2014-09-10 Thread Peter A. Bigot

On 09/10/2014 10:13 AM, Darren Hart wrote:

On 9/10/14, 1:27, Richard Purdie richard.pur...@linuxfoundation.org
wrote:


On Tue, 2014-09-09 at 17:42 -0700, Darren Hart wrote:

I'm working on a project which needs to have the full kernel sources
installed on the target. The kernel-dev package as defined by
kernel.bbclass is heavily pruned to minimize packaging time and size and
is intended to enable building of external modules on the target.

Is there an accepted best-practice for how to get the full source
packaged
and installed? I can easily write a new recipe,
linux-custom-source_git.bb, to install the sources, for example, without
impacting the packaging time of virtual/kernel package.

It would be nice in some respects for it to all come from the same
recipe
though, but I suspect the impact to the common-case where this is not
need
would be far too great.

Personally, I'm leaning towards a couple of big changes in this area:

a) binning the kernel-dev package and replacing it with some kind of
separate full source recipe like this.

§ RECORDED INFORMATION
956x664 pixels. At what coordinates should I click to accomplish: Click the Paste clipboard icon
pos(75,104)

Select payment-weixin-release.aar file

--

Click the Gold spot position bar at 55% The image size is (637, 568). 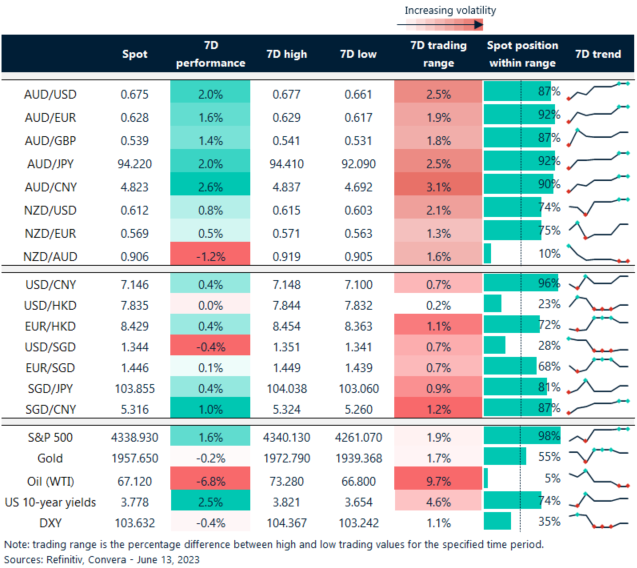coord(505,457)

§ STATED TASK A
Answer these from the email thread about kernel sources:
(i) What is the kernel-dev package intended to enable?
(ii) What name is given as an example for a new recipe to install the sources?
(iii) What does point a) propose to do with the kernel-dev package?
§ STATED TASK B
Carry on writing the email thread about kernel sources, picking up after its last line.

§ EXPECTED ANSWER A
(i) Building of external modules on the target.
(ii) linux-custom-source_git.bb
(iii) Bin it and replace it with some kind of separate full source recipe.

§ EXPECTED ANSWER B
The benefit is a fully functional on target source which is only built
by people who care about it. This means for most users/builds, we no
longer need to generate that huge package. The downside is a little more
complexity for those that needs this but its not much.

The other downside is that the most common use case (building external
modules) would now require a lot more disk space than with just kernel-dev
(something like 150 MB more iirc).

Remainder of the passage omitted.